Side Note: This is the same type of cuts in service many politicians and competitors of the USPS are pushing for today. Railways like the postal service are utilities and are vital to the community. The purpose of both mail and railroads was to provide a service as a public utility. Railroads being granted exclusivity for certain routes and governed by common carrier law. Someone is purposely asleep at the switch and abating the destruction of infrastructure.

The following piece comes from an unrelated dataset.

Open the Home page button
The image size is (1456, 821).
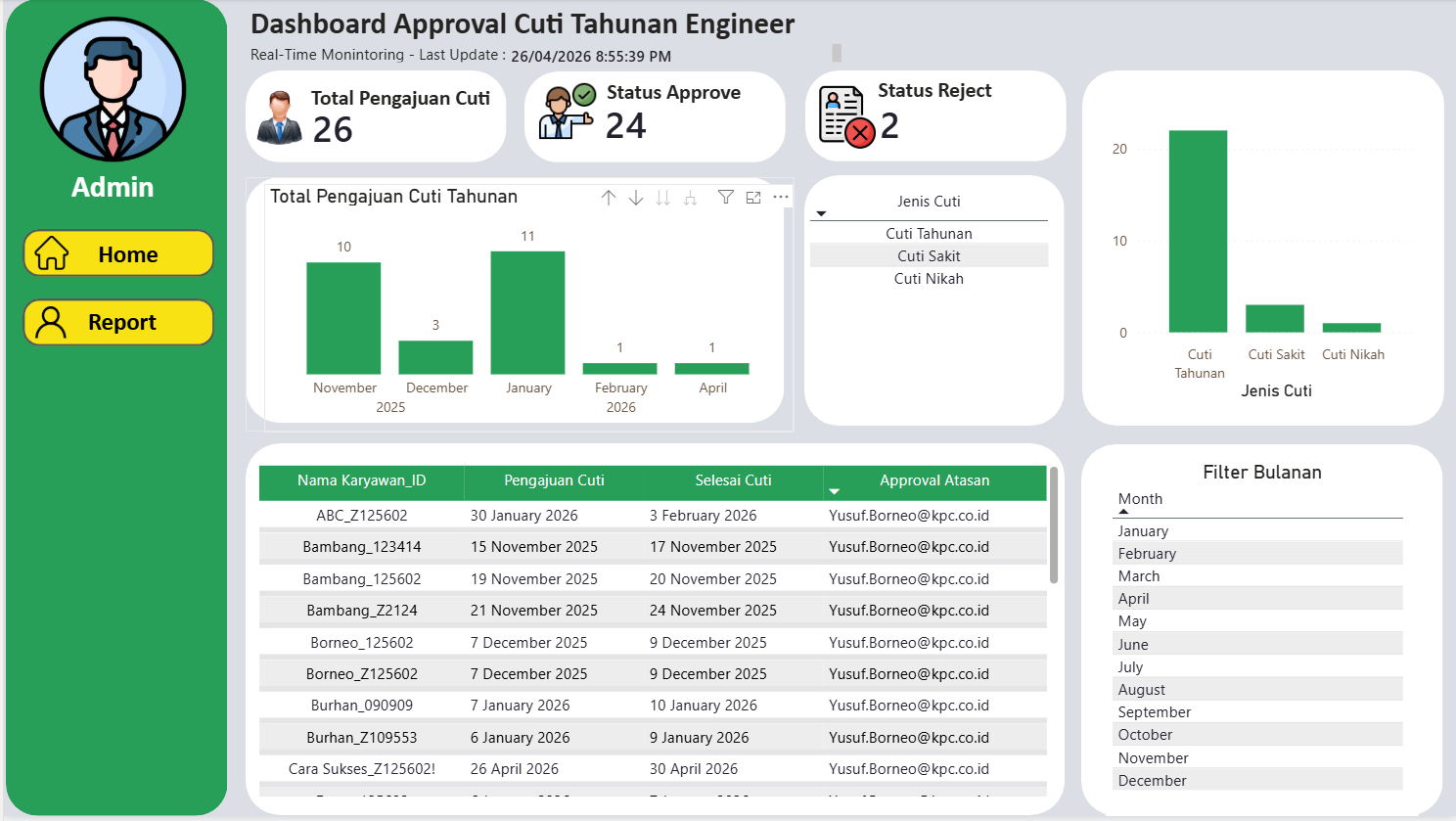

Why would CSX cut service drastically? Hedge fund Mantle Ridge and founder and CEO Paul Hilal. Mantle Ridge had and still has only one investment, an initial $1.2 billion stake in CSX stock purchased in late 2016. The $1.2 billion is now worth nearly $3 billion as of the last quarter. In January 2017 with Mantle Ridge’s investment, Hilal pushed CSX to hire his partner Harrison and implement precision schedule railroading (nothing to do with schedules and more to do with providing service).

CSX agreed to Hilal’s demands. Shareholders salivated at the thought of Harrison boosting CSX’s profits right into their pockets and showed large support for Harrison’s leadership at CSX. Harrison saying that “shareholders took a much more active role than I’ve ever seen before. They wanted change.”

Of course, they wanted change at CSX for short term profits or rent taking. They will leave CSX a shadow of its formal self. The loss of the necessary infrastructure promoting the transportation of goods in the US will be born by its citizens in increased costs and impinge upon national security.

On a similar note and action . . . October 15, 2018 Sears faced a deadline for payment of $134 million on its debt. It didn’t have the money, so it filed for protection from its creditors. Eddie Lampert — the largest shareholder in the company, with nearly half its shares — stepped down as CEO. Another corporate pirate who will strip the assets of the company and leave Sears a shell of its former self.